Die vorsichtige Kontaktaufnahme am Zaun, das Streicheln des Tieres auf der Weide, die Pferdepflege, das Plantschen in unserem Flüsschen Dill oder das Reiten – all das ist Bestandteil der ergotherapeutischen Behandlung mit Pferden. In der Pferd-gestützten Therapie ist es wichtig, eine gute Ausgleichsarbeit zu machen. Auf der einen Seite möchten wir eine psychische und physische Stabilisierung für unsere Patient/-innen erreichen. Gleichzeitig achten wir auf genügend Freizeit für unsere Pferde. Da Tiere generell und Pferde im Speziellen ausgesprochen sensibel reagieren, ist es enorm wichtig, dass sie den Menschen ausgeruht und ausgeglichen begegnen.

Die ergotherapeutische Behandlung mit dem Pferd (und dem Hund) kann bei fast allen psychiatrischen Störungen verordnet werden

Vielfältige Anwendungsmöglichkeiten

Die ergotherapeutische Behandlung mit dem Pferd (und dem Hund) kann bei fast allen psychiatrischen Störungen und in jedem Alter verordnet werden. Das liegt daran, dass die Anwendungsmöglichkeiten dieser Tiergestützten Therapie so vielfältig sind. Es gibt für unsere Patient/-innen sowohl Einzel- als auch Gruppenangebote.

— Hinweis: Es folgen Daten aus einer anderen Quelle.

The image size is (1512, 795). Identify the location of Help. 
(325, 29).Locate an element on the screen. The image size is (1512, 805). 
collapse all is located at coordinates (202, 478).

Zurzeit haben wir bei Vitos Herborn drei Pferde im Einsatz: Mocca, Tia und Helene. Helene ist relativ neu dabei. Die sechsjährige süddeutsche Kaltblutstute kam im Sommer 2022 gemeinsam mit ihrer Ausbilderin und Therapeutin Nadine Weyerhäuser sowie ihrem Therapiebegleithund Madita von Vitos Rheingau, wo sie zuvor gearbeitet haben, nach Herborn. Nadine ist ausgebildete Pferdewirtschaftsmeisterin, Ergotherapeutin und Fachkraft für Ergotherapeutische Behandlung mit dem Pferd (DKthR).

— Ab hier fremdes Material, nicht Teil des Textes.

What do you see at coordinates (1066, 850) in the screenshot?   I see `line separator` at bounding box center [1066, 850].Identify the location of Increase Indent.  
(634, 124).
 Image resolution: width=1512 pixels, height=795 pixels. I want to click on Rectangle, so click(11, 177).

Nadine Weyerhäuser mit Helene und Therapiebegleithund Madita

Mit im Team ist außerdem Masterstudentin Leonie Daum. Sie lernte die Reittherapie schon von klein auf kennen, da schon ihre Mutter viele Jahre als Reittherapeutin bei uns arbeitete. Leonie hat 2019 ihren Bachelor in Soziale Arbeit absolviert und arbeitet jetzt an ihrem
Master. Sie besitzt einen Trainer-B-Schein für das Reiten und hat sich bereits im Studium innerhalb ihrer Bachelorarbeit mit dem Therapeutischen Reiten befasst. Nun plant sie noch eine Reittherapeuten-Ausbildung. Zurzeit ist sie stundenweise in der Reittherapie eingesetzt.

Nadine und Leonie sind jedes Mal wieder erstaunt und berührt darüber, wie schnell die Begegnung mit Pferden oder Hunden auf manche Menschen wirkt. Da war zum Beispiel die demenzerkrankte Patientin, die wochenlang nicht sprach und bei der Begegnung mit dem Tier plötzlich ihre Stimme wiedergefunden hatte.

Insbesondere Menschen mit folgenden Krankheitsbildern sprechen gut auf das Angebot an:

• Störungen der emotionalen Entwicklung
• Angststörungen
• Depression
• Selbstwertprobleme
• Lern- und Leistungsstörungen
• motorische Störungen
• Wahrnehmungsstörungen
• Entwicklungsverzögerungen
• Störungen des Sozialverhaltens (mit Hyperaktivität)
• ADHS
• autistische Störungen
• Folgen von Traumatisierungen
• Psychosen in der Rekonvaleszenz

Gründe, warum eine Tiertherapie mit Pferden für manche Patient/-innen nicht geeignet sein kann, sind:

• Starke Allergien, die in Berührung mit Pferden / Hunden auftreten
• Nicht bzw. schlecht eingestellte Epilepsie (man muss mindestens ein Jahr anfallsfrei sein)
• Menschen mit Trisomie 21 und einer Atlasdysplasie
• Akute Psychose und Suizidalität / Weglaufgefährdung
• Sehr starke Ängste, die die betreffende Person nicht bearbeiten möchte.
• Bei sehr schwergewichtigen Personen ist die Bewegungserfahrung auf dem Pferd aus Gründen des Tierschutzes ausgeschlossen. Die Pflege, ein Spaziergang oder ähnliches sind natürlich möglich.